Buscando con mi Amigo el Sr.: Google solo pude encontrar una pequeña planilla con las medidas de las chapas normalizadas para la confección de transformadores y de 1 sola de las normas de medidas vigentes (Son 4).

En resumen necesito la misma planilla pero de todas las normas y con todas las laminaciones habituales (Medidas).

Gracias y Saludos (o viceversa)


----------



## Cacho (Feb 6, 2009)

Hola Fogonazo
Ninguna de estas es demasiado completa, pero responden a dos normas distintas hasta donde me parece.

http://www.aurover.com.ar/clconline/conscalctraf.htm#1 (click en "Ver Tabla")
http://www.anser.com.ar/transformadores.htm (la tablita está cerca de la mitad, más incompleta que la anterior)

En esa hay un programita de cálculo de transformadores también, no sé qué tan útil sea, pero quizá sirva para algo.

Saludos


----------



## Fogonazo (Feb 6, 2009)

Cacho dijo:
			
		

> Hola Fogonazo
> Ninguna de estas es demasiado completa,.......


Te agradezco y aclaro, no hay ningún programa que me satisfaga en su totalidad, por lo que me decidí a hacerme el mio propio, para eso el pedido.

Saludos y Gracias (Nuevamente)


----------



## mnicolau (Feb 6, 2009)

Te dejo una que usé haber si sirve... no está completo pero tiene varias laminaciones.
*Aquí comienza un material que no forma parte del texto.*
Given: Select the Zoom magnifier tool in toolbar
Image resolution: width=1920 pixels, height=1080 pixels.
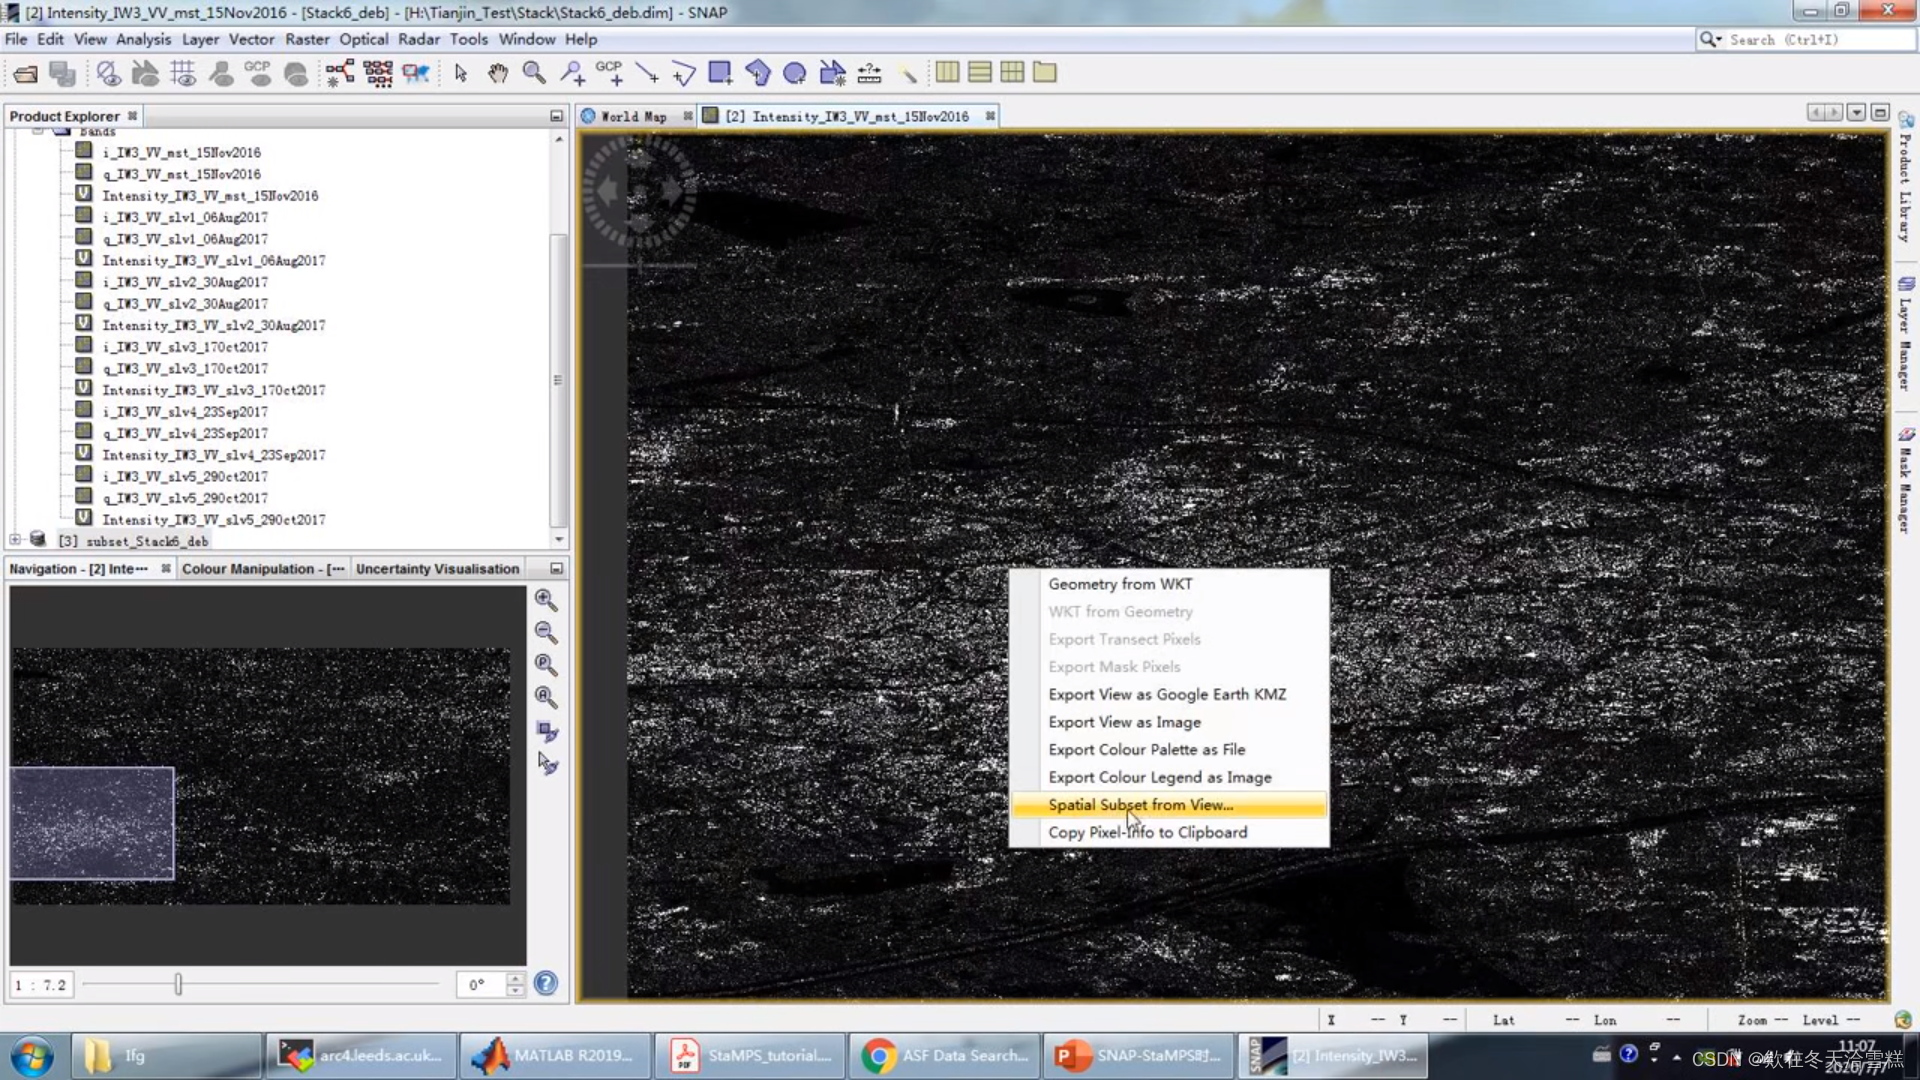Looking at the screenshot, I should 534,73.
Ah y te encargamos ese soft eh! jeje

Saludos


----------



## Timbk (Ago 21, 2009)

Hola, Cacho ojo que en ese programita que posteas hay algunas medidas de laminaciones que estan mal  por ejemplo la 192.
Fogonazo hiciste el soft para calculo ?, encontraste alguna tabla?, se que hay unas tablas(en papel) con las laminaciones y la potencia aproximada que le podes sacar , para hacer cálculos rapidos, pero no encuentro nada en la web.


----------



## electromecanico (Abr 29, 2011)

aca dejo tablas mas yapa promocion de fin de semana


----------



## GodSaveMetal (Mar 5, 2012)

El problema en mi país (PERÚ) solo venden láminas para trafos monofásicos en fracción de pulgadas (3/4", 7/8", 1", etc) veo que todas las normativas son en mm y los cálculos también; habrá alguna norma y programa para calcular trafos con esas medidas en fracciones de pulgada? se los agradecería enormemente!!


----------